* Data shown:
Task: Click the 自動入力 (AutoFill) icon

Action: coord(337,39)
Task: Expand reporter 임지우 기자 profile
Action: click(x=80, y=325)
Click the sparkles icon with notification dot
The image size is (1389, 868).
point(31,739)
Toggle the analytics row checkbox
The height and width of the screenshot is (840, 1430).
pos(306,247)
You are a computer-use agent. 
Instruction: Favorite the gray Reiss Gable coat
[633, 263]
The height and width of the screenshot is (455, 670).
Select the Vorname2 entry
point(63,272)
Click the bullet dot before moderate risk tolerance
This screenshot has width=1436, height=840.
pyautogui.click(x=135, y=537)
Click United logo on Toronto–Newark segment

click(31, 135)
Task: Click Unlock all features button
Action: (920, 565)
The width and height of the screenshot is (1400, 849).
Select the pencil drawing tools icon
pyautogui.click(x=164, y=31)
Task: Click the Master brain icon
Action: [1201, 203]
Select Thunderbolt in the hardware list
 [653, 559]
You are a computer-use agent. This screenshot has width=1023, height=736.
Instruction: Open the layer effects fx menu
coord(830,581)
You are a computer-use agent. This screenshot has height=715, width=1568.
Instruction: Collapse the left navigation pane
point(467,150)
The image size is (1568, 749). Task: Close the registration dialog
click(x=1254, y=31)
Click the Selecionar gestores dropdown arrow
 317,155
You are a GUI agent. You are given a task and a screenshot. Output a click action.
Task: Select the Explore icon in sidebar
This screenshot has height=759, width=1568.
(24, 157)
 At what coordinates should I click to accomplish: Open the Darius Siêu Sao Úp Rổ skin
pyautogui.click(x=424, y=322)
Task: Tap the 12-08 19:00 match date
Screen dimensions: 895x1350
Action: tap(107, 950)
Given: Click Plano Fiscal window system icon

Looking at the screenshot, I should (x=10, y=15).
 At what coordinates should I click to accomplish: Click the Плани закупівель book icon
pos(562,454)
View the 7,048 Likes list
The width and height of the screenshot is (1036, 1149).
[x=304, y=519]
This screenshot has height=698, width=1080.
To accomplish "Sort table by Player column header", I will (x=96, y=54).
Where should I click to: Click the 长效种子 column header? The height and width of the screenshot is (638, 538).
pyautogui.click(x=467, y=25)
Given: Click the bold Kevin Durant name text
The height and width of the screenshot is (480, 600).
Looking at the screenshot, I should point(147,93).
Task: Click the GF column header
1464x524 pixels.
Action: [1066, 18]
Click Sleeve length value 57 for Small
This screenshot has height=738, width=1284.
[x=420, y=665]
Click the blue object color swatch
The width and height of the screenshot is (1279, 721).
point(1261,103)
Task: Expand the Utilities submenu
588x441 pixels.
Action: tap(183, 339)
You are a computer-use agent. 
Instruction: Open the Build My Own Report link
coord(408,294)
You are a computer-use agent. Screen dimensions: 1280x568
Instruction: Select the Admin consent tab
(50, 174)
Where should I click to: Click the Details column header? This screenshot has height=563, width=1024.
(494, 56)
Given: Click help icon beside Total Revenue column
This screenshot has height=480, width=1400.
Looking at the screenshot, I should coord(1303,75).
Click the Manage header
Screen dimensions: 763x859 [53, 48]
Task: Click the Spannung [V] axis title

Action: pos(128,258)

* Action item: Whenever the string "computer" shows up in a line of the records, that line counts; state how many lines count, and only that.

* Result of this exercise: 5